### [HOW TO COMPLETE THIS TASK]
Beginning with the line that holds "Select 独立非持久 disk mode" in the data below, give again every line through the one that holds "The image size is (1372, 893).", exactly as written.

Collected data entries
* * *
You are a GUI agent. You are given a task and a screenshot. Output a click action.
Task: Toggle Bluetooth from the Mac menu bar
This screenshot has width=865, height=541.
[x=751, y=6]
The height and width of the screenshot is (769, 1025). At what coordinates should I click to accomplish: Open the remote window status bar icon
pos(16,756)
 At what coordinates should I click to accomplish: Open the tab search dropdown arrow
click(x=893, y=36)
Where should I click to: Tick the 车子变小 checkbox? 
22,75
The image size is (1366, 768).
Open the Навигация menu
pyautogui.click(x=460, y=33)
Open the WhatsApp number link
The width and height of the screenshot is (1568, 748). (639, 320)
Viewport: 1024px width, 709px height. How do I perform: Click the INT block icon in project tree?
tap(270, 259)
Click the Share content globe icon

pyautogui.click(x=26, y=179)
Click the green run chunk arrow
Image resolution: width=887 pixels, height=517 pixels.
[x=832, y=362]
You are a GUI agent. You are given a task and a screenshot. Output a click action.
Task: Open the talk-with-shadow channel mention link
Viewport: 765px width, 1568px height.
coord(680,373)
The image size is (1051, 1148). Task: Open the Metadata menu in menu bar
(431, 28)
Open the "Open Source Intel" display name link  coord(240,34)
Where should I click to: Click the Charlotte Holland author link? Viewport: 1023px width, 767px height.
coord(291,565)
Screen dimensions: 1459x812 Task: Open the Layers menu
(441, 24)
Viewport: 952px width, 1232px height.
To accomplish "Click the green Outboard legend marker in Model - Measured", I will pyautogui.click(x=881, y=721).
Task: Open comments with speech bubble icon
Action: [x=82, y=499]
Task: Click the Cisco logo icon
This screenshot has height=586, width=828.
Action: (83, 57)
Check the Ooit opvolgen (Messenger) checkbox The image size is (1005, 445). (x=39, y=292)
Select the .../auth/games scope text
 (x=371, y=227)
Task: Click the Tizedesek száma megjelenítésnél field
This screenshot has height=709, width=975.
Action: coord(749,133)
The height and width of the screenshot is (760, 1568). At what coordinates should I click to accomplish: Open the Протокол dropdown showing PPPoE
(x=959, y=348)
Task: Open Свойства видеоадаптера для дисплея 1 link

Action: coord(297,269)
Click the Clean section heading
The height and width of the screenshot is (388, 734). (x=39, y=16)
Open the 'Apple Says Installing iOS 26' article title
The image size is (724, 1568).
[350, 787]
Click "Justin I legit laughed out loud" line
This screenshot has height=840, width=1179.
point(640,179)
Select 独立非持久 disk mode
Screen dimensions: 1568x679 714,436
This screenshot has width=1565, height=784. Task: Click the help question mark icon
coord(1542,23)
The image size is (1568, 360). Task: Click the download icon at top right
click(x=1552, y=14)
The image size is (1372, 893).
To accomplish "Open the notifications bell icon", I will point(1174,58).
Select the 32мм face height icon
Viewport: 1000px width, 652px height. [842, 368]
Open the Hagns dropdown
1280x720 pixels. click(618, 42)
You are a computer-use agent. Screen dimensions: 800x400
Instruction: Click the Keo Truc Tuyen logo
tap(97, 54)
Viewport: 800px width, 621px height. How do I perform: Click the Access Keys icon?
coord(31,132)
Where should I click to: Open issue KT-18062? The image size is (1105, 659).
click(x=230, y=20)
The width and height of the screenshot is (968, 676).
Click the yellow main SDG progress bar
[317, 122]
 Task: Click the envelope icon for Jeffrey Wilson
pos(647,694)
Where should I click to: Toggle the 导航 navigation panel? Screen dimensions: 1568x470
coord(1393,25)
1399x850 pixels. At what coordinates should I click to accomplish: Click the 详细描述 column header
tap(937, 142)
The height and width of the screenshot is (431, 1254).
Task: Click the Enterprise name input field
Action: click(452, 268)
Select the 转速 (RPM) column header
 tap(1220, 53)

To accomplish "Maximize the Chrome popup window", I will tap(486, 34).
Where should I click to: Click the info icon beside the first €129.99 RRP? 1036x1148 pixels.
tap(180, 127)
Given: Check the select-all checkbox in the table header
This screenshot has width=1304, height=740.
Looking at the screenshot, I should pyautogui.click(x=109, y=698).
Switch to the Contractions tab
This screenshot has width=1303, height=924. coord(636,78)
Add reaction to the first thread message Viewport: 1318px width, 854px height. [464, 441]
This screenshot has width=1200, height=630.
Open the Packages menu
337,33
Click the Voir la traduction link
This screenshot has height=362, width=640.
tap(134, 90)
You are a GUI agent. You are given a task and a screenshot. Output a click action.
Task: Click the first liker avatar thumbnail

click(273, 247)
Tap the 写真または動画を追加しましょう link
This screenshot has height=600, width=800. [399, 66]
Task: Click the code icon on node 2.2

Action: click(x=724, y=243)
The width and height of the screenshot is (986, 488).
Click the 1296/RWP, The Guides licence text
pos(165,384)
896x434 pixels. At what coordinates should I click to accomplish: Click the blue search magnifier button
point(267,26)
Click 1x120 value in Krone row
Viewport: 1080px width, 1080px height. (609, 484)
* * *
### [RESPONSE TO THIS TASK]
Select 独立非持久 disk mode
Screen dimensions: 1568x679 714,436
This screenshot has width=1565, height=784. Task: Click the help question mark icon
coord(1542,23)
The image size is (1568, 360). Task: Click the download icon at top right
click(x=1552, y=14)
The image size is (1372, 893).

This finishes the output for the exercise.